Horn was heavily medicated but able to respond to voices and touch, said MGM Mirage Resort CEO Bobby Baldwin.
"We are guarded, optimistic," Baldwin said. "We are pleased the news isn't worst than it is."
Hospital officials would not provide any more information, but the mood was somber among the host of Las Vegas notables who went to see the magician.
"I'm pretty much on a vigil," said Bernie Yuman, the duo's longtime manager.
Fellow magician Penn Jillette, one of many celebrities outside Horn's hospital room Saturday, said he understood that Horn was on life support but did not elaborate.
"The overwhelming likelihood is that we'll have to wait two or three days before we really understand the full extent of these injuries," MGM Mirage spokesman Alan Feldman said Saturday.
Feldman said late Saturday the show was "closed indefinitely." He said 267 show employees met at the Mirage hotel-casino earlier in the day, where hotel managers encouraged them to find new jobs.
Horn, along with longtime partner Siegfried Fischbacher, have been a staple on the Las Vegas Strip for years, performing their magic show to sold-out crowds at The Mirage since 1990.

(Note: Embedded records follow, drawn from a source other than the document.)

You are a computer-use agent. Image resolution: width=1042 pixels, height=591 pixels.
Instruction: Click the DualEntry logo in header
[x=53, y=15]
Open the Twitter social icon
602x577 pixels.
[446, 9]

"For more than four decades, I have had the great privilege of standing at the side of this remarkable man, and I will continue to do so during this very challenging time," Fischbacher said in a statement Saturday. "We are grateful and overwhelmed with the tremendous support we have received from around the world, and ask for your continued prayers and reflection."

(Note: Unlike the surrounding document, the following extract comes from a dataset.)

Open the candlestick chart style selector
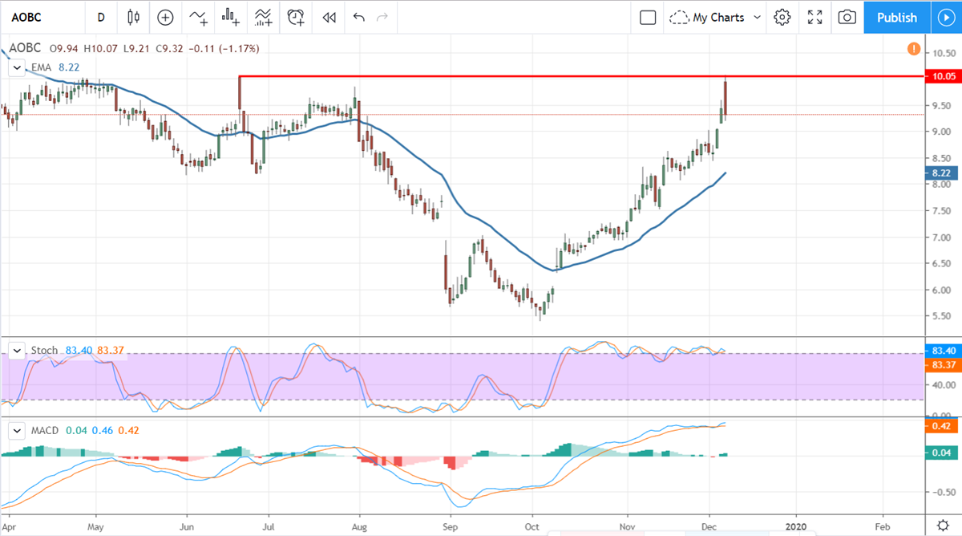Image resolution: width=962 pixels, height=536 pixels. click(x=132, y=17)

It was halfway during a Friday night performance that Horn appeared alone on stage with the tiger and told the crowd the animal was making its debut in the show, a claim hotel officials said was part of the act.

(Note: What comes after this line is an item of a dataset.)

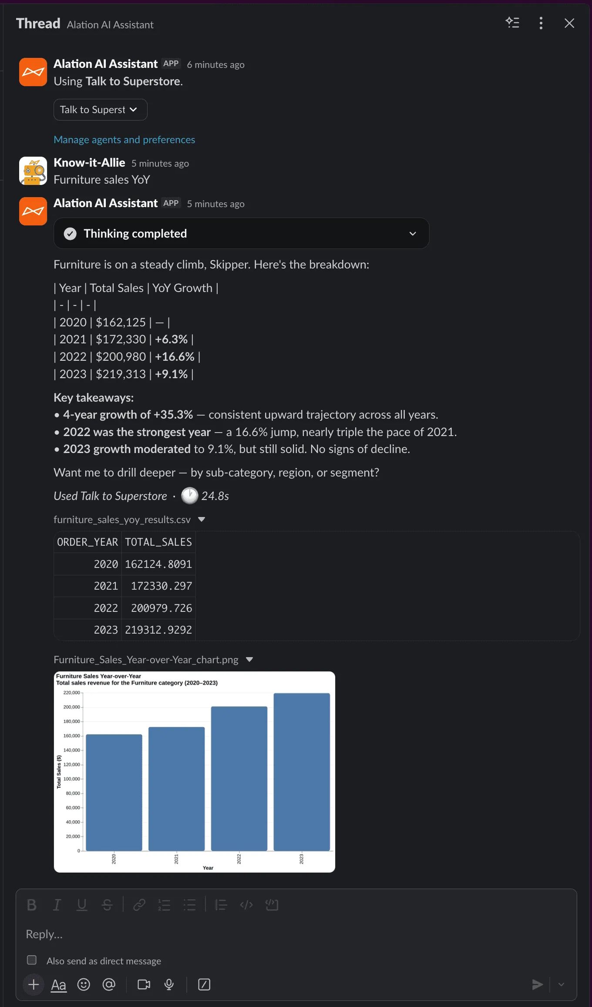This screenshot has height=1007, width=592.
Task: Open the send options dropdown arrow
Action: point(561,984)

Horn told the tiger, a 7 year-old male named Montecore, to lie down. When he refused, Horn tapped the cat on the nose with a microphone to get its attention. The animal grabbed at Horn's arm, causing the entertainer to stumble.
The tiger, which weighs about 600 pounds, then lunged at Horn, who tried to beat the animal off with a microphone.
"I knew he was in trouble right away. I was horrified," said Diane Weightman, of Higley, Ariz. "I wanted to jump on stage and help him. I didn't know what to do."
Andy Cushman, a 23 year-old reporter from New Jersey, said Horn "looked like a rag doll" as the tiger dragged him off the stage.
Feldman said stage crew members used fire extinguishers to distract the tiger and get it off Horn.
After the attack, Fischbacher appeared on stage and told the 1,500 audience members the performance was canceled, Cushman said.
"God bless Roy," Fischbacher said.
"Siegfried is very strong willed and has unconditional faith," Yuman said Saturday. "He's doing as well as can be expected."
Hotel officials said the show has been canceled indefinitely. Montecore was quarantined at the hotel, officials said.
Horn, who turned 59 on Friday, had never been injured during a show before, "not a scratch, not by an animal," Yuman said.
The illusionists, who put on one of the most well-known and expensive Las Vegas shows with their signature white tigers and lions, signed a lifetime contract with The Mirage in 2001.
Many of Las Vegas' elite arrived at the hospital Saturday, including casino developer Steve Wynn and his wife.
Terry Lanni, chairman of MGM Mirage, issued a statement Saturday, praising the duo's contribution to Las Vegas.
"Throughout the history of Las Vegas, no artists have meant more to the development of Las Vegas' global reputation as the entertainment capital of the world than Siegfried and Roy," Lanni said. "They are so much more than the stars of The Mirage, they are the very heart of our resort."
Magician Lance Burton, who performs at the Monte Carlo hotel-casino, called the pair "the poster boys of Las Vegas."
"They're royalty," said Frankie Scinta, a performer at the Rio hotel-casino who rushed to the hospital upon hearing of Friday's attack.
The German-born pair perform six shows a week, 44 weeks per year and have been onstage in Las Vegas for more than 35 years.